## EXTRAIT CHOISI
######
Cet article, fondé sur une revue de la littérature, élaboré par des experts membres de la ESE (European Society of Endodontics) et validé par cette même société savante vise à donner des éléments de réponse à l’ensemble de ces questions afin d’aider au mieux le praticien dans son choix.

MATÉRIEL ET MÉTHODES

Ce papier est un avis d’experts fondé sur une revue de littérature, sans méthodologie d’inclusion particulière des articles visant à discuter point par point les questions que nous avons formulées dans l’introduction. Il va de soi qu’il pourrait ainsi être considéré comme à faible niveau de preuve. Cependant, face à la renommée scientifique de ses auteurs, de la société savante qui l’émet et de la citation d’un grand nombre d’articles de référence sur ces sujets variés, il fait un excellent rappel de l’état actuel « consensuel » sur ces sujets.

RÉSULTATS ET DISCUSSION

• Concernant le délabrement dentaire initial (post-endodontique) avant la réhabilitation définitive de la dent, celui-ci est montré comme étant un facteur clé du pronostic mécanique de la dent au long cours mais également, par certaines études, comme influençant le taux de succès endodontique. Ainsi, le pronostic d’une dent est plus guidé par son délabrement que par son état pulpaire (pulpée/dépulpée).

• Pour les dents fortement délabrées, la présence d’un cerclage périphérique (également appelé ferrule effect en anglais), qui pourrait se définir comme « un collet de dentine supramarginal circonférentiel adéquat pour retenir une restauration prothétique », est un facteur pronostique important de survie. Le consensus sur sa hauteur et son épaisseur n’est pas très clair (mais 2 mm de hauteur et d’épaisseur est une valeur couramment retrouvée).
######
## EXTRAITS DE DONNÉES
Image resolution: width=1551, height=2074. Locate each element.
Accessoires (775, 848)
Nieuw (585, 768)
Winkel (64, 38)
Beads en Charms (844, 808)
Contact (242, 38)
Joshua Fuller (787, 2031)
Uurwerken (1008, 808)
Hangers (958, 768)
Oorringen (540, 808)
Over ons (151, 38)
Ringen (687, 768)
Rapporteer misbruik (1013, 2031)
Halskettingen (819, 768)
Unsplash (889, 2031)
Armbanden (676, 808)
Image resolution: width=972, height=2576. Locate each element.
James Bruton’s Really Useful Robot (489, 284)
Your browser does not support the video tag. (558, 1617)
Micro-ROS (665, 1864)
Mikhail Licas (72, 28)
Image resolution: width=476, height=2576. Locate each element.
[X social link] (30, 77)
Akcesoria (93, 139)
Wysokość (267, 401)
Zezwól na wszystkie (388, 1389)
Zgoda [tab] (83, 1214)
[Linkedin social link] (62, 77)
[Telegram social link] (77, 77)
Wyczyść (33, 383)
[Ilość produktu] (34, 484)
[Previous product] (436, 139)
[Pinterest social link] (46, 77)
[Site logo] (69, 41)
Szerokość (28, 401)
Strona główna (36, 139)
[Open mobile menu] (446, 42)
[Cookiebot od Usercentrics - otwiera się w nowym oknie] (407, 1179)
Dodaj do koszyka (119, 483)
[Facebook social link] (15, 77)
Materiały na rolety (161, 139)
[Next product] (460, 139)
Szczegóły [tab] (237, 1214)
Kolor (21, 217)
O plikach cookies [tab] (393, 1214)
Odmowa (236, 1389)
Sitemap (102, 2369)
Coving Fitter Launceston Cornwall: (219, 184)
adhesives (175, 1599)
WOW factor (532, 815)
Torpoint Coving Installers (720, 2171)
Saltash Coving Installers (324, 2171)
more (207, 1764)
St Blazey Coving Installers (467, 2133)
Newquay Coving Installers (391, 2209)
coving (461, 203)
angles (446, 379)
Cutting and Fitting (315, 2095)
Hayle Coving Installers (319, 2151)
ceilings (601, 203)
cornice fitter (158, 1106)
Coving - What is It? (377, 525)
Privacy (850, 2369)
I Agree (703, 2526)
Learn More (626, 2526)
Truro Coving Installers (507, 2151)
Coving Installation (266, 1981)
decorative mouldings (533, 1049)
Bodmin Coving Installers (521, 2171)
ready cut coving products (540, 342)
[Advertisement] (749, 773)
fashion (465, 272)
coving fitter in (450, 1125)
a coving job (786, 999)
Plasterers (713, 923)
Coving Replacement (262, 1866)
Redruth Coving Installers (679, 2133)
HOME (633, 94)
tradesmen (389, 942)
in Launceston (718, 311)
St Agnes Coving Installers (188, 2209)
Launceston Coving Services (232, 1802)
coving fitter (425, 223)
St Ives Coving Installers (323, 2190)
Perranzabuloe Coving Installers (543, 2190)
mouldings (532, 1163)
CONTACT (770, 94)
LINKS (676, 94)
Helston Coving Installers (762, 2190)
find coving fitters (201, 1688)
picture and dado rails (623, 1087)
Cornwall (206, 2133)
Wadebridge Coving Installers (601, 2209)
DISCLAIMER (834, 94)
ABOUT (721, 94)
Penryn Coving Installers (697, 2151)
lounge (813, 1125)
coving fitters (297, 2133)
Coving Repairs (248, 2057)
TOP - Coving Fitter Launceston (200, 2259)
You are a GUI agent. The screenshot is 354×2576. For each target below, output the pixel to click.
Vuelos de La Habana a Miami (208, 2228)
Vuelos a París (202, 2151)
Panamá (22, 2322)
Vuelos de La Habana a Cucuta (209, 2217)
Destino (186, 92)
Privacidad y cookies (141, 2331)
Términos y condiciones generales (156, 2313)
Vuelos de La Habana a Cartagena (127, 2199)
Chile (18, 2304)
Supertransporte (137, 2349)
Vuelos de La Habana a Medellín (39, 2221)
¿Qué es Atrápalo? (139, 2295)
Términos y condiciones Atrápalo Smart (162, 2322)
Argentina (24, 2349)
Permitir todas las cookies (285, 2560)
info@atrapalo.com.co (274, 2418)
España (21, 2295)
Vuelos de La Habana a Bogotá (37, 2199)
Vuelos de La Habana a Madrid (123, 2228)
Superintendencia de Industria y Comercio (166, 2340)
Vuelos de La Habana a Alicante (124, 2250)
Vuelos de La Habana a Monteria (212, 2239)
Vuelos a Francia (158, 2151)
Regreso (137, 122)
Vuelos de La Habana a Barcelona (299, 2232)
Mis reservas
######
## TÂCHE À RÉALISER A
Selon l'extrait choisi, quelle valeur est couramment retrouvée pour la hauteur et l'épaisseur du cerclage périphérique ?
## TÂCHE À RÉALISER B
Rédigez la suite de l'extrait choisi sur la restauration des dents après traitement endodontique.

## RÉPONSE A
2 mm de hauteur et d'épaisseur.

## RÉPONSE B
• Dans la majorité des cas (mais non systématiquement), quand la dent est dépulpée et qu’une paroi proximale est manquante, une restauration avec recouvrement cuspidien est indiquée pour renforcer mécaniquement la dent. Celle-ci peut être partielle (onlay, overlay) ou complète (endo-couronne, couronne) dans le respect de la préservation tissulaire.

• Les dents fêlées bénéficient d’un recouvrement systématique post-traitement endodontique.

• En absence de ferrule ou en présence de ferrule restreint, les philosophies extrêmement minimalement invasives collées (restaurations partielles) semblent prometteuses en rapport à leur préservation tissulaire accrue mais les études à haut niveau de preuve manquent. L’utilisation d’un tenon pourrait être intéressante sur les incisives et les prémolaires dans ce contexte particulier.

• Dans tous les autres cas (molaires, présence de ferrule), l’utilisation d’un tenon n’améliore pas la survie de la dent. Il n’y a aucun consensus qui se dégage sur l’utilisation d’un matériau plutôt qu’un autre pour la réalisation éventuelle d’un tenon quand celui-ci est indiqué par le praticien. La bonne mise en œuvre du protocole d’assemblage de ce tenon semble bien plus importante que le choix du matériau.

• Les endo-couronnes/overlays semblent une alternative intéressante pour la restauration de molaires fortement délabrées. Leur utilisation plutôt que celle d’un tenon mérite d’être considérée dans ces indications.

CONCLUSION ET PERTINENCE CLINIQUE

Le consensus sur la restauration de la dent dépulpée, bien souvent très délabrée, est loin d’être obtenu et de nombreuses questions restent en suspens. Cet article offre cependant un état actuel des connaissances fortes sur la restauration de la dent dépulpée. Les approches plus récentes et extrêmement minimalement invasives sont moins étudiées : cela ne veut pas dire qu’il ne faut pas les appliquer, bien au contraire… Pour pouvoir les indiquer, les appliquer efficacement et repousser les limites établies, il est toujours nécessaire de connaître ce qui est déjà montré avec un fort niveau de preuve : établir de nouvelles preuves de façon certaine prend toujours du temps.